### EXERCISE GOAL
Within the material below, find each line bearing the word "Select" and present it.

### PROVIDED ENTRIES
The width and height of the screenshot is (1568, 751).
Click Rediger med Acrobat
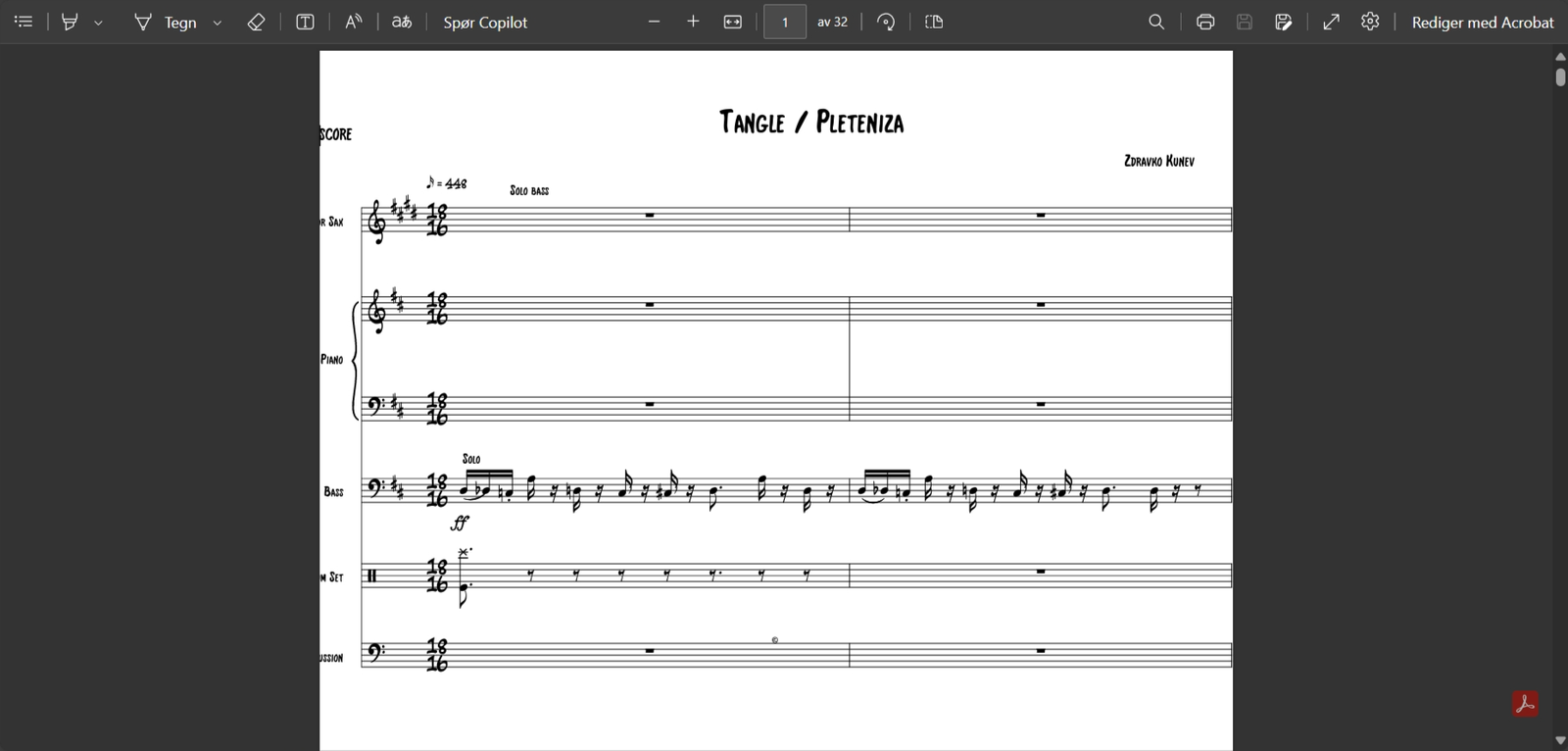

---

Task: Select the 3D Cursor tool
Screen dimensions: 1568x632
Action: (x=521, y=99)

==

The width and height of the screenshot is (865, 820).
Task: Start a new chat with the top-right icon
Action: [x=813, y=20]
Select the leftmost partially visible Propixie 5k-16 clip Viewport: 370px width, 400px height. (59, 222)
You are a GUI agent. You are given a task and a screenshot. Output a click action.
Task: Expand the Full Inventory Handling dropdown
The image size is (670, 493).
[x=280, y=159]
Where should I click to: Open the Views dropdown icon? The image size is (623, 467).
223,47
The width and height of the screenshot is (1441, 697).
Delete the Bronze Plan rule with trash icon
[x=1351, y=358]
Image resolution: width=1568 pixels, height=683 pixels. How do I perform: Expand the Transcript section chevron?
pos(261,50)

### OUTPUT OF THE EXERCISE
Task: Select the 3D Cursor tool
Select the leftmost partially visible Propixie 5k-16 clip Viewport: 370px width, 400px height. (59, 222)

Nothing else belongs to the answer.